Coworking spaces offer amenities for clients who want to exercise, record a podcast, or play with their dog in the same place they work. So why is it so hard to find one with childcare?
It’s not an impossible model: several such businesses run successfully in UK, Germany, Mexico, and many US states. But they’re few and far between, and there’s certainly nothing as ubiquitous as WeWork catering to working parents in this way. (For all of WeWork’s aggressive expansion, childcare doesn’t appear part of its near future. A company spokesperson would say only that it was “actively exploring options,” but wouldn’t elaborate.)
There’s a reason more coworking spaces don’t offer onsite childcare. Based on conversations with people who do offer the combo, have done so in the past, or have attempted to do at one point or another, it’s clear: operating these two low-margin businesses together is really, really hard.
The biggest hurdle isn’t the coworking part of the equation—it’s the kids. In the US, the licenses that allow places like gyms and Ikea to offer on-site babysitting typically limit the number of hours a child can be in care, with many states permitting only two-hour stints. That’s not practical for a working parent (though there are stories of desperate parents dropping kids off at Småland, Ikea’s one-hour free babysitting service, and working in short bursts in the wifi-connected café.)
State laws require daycares to maintain a specific ratio of staff to children. To make sure they have enough staff on hand (and that they’ll have money to pay them), a site needs to know exactly how many children they’ll have in care each day, which clashes with the drop-in, flexible ethos that draws many people to cowork. And even when there are paying customers willing to commit to a regular schedule, quality childcare workers and the space needed to accommodate their work are costly and logistically daunting. It’s not an amenity that can be easily dropped into the business plan of a coworking space.
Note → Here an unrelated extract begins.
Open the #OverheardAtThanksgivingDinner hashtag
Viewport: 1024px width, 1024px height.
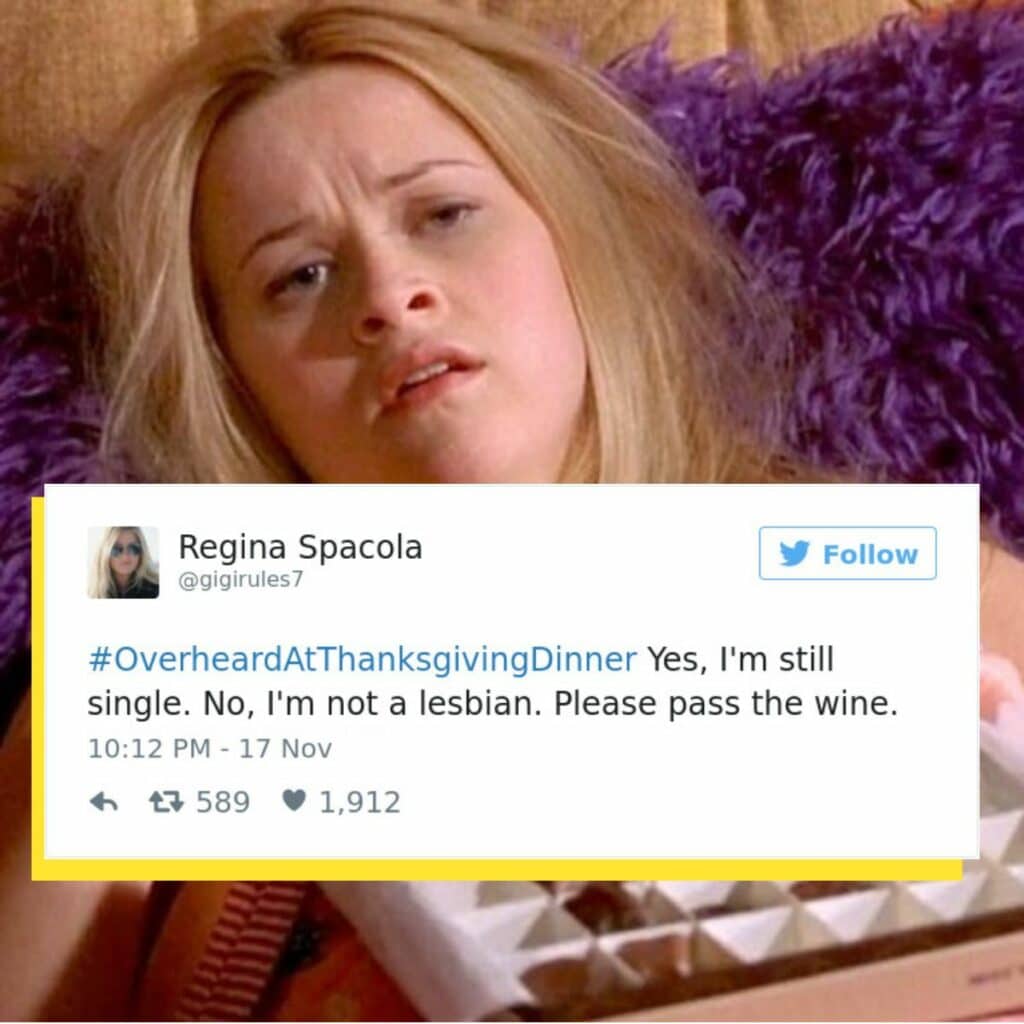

Creating a coworking space culture that feels equally inviting to working parents and workers without children can be a challenge as well. Then there’s security. “It’s one thing when you’re worried about people’s computers and IP. It’s another when you’re worried about people’s children,” says Iris Kavanagh, an early employee at the coworking company NextSpace. In 2013, she helped launch NextKids, a San Francisco space offering on-site childcare. The site eventually closed due to logistic and financial considerations.
Melissa Tapper Goldman explored on-site childcare when preparing to open the Village Works, a coworking space she co-founded outside of Boston, but ultimately decided it made more sense for her and her customers to work with local childcare providers instead. The site refers members to local daycare centers with flexible schedules, and has a relationship with the play space three doors down from the building.
“As compelling as childcare/cowork was, it wasn’t going to be a right fit for a community that was already solving the childcare issue in other ways,” Goldman says.
Tiffany Frye is a co-executive director at Nido, a coworking space in Durham, North Carolina that offers an onsite Montessori preschool for members’ children. Its current license allows only half-day preschool, though it’s working toward a full-time one. The daycare is run as a co-op, where parents help out at the space a few hours a week to save costs. It’s a perfect fit for members who have the option to work flexibly, as many people in North Carolina’s Research Triangle do, and want to meet a community of like-minded working parents. It takes trust and a sense of safety to make it all come together successfully, Frye says—but when it does, the benefits are great.
“When you come to Nido, you’re all there. You’re dealing with your child having a tantrum about washing his hands, and then you’re jumping on a conference call,” she says with a laugh. “That vulnerability . . . it opens us up to connection. You just can’t hide anything. It’s all out there.”